フランスが国際テロの標的になる3つの理由 政治学者ジル・ケペル氏の分析とは?
刑務所がジハード運動を生み出す大きな培養器に
――『グローバル・ジハードのパラダイム――パリを襲ったテロの起源』(日本語版は6月26日発売予定、版元は新評論)のオリジナル・フランス語版は2015年末に出版された。この年の11月に起きたパリ大規模テロを予測していたかのような出版となったが。
11月13日にテロが起きることを知っていたわけではない。しかし、なぜフランスでテロが多発するようになったのかについてここ3年ほど調査をしていたので、パリ・テロには驚かなかった。
新刊では、フランスのジハード(イスラム教の聖戦)運動がいかに醸成され、それが中東情勢とどう結びついているのか、2005年以降、欧州が西側諸国の弱点となっていること、またイスラム教自体がどのようにフランスで展開していったのかについて、深く分析した。

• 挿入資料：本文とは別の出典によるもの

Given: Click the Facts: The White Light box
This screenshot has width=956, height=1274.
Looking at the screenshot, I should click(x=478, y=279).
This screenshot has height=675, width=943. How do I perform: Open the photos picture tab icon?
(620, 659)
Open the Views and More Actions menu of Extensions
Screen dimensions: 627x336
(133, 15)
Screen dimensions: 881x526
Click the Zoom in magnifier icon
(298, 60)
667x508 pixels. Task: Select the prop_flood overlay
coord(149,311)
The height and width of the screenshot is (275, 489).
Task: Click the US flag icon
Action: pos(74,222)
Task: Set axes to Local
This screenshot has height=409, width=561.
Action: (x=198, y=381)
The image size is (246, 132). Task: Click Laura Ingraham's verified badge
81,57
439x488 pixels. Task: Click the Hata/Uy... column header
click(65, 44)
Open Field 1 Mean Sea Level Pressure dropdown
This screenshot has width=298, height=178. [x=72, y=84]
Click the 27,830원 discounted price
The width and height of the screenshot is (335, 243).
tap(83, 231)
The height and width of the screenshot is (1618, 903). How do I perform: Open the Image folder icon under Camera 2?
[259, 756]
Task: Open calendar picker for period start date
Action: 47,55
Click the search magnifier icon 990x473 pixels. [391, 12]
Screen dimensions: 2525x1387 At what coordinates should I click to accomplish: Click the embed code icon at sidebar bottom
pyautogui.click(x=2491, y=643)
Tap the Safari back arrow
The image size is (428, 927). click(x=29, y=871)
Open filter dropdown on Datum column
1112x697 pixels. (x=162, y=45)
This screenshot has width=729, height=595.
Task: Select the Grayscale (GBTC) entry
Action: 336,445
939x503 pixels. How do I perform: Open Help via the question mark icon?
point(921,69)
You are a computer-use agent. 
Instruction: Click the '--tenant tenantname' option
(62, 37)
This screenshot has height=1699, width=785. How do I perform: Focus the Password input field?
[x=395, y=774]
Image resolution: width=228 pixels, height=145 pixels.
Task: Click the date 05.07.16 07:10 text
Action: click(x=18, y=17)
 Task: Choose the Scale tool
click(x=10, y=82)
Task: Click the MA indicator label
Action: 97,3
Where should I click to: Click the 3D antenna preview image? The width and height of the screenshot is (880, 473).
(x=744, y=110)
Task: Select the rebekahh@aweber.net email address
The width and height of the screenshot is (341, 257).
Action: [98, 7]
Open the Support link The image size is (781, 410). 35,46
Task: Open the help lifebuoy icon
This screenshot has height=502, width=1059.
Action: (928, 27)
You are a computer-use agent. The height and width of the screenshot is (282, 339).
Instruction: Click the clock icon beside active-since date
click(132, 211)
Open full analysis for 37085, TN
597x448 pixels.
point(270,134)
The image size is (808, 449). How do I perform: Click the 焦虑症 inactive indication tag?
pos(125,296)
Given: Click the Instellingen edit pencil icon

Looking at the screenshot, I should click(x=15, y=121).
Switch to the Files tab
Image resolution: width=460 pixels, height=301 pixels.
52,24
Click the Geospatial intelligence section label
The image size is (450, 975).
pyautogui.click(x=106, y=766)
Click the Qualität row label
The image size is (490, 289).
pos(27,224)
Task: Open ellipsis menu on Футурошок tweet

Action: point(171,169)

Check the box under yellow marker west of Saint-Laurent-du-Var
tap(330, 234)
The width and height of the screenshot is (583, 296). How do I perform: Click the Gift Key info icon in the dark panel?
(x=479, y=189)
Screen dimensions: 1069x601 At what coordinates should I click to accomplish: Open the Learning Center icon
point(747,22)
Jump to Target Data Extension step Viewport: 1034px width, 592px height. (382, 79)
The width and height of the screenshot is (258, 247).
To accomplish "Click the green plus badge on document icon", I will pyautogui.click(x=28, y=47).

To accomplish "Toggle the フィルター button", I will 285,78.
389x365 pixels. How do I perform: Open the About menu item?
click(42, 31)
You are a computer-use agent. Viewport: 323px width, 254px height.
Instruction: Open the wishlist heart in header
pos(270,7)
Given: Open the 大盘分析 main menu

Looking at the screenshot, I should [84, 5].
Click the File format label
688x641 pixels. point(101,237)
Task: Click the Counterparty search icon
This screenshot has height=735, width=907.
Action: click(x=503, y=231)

フランスのテロの状況を理解すれば、世界各地でなぜイスラム系テロが起きているのかを理解できると思う。フランス語版は2015年時点の話だったが、英語版と日本語版は昨年12月、ドイツのクリスマスマーケットで発生したテロを含めアップデートされている。
――「2005年以降、欧州が西側諸国の弱点となった」というが、この年に何が起きたのか。
いくつかの偶発的な出来事があった。この年、(イスラム過激集団「アルカイダ」の一員)アブ・ムサブ・アルスーリが『地球的なイスラム主義の抵抗への呼びかけ』(A Call for Global Islamic Resistance)と題する本をネット上にアップロードした。神の名において攻撃を行うことを若者たちに呼びかけた。イスラム過激集団「アルカイダ」はヒエラルキー型で上から指令を出す形だったが、こちらは下からの、ボトムアップ方式での運動だ。
同じ年にフランス各地で若者を中心にした大規模な暴動が発生した。暴動がすぐにテロに結びついたわけではない。テロ計画は刑務所で育まれた。刑務所はジハード運動を生み出す大きな培養器となった。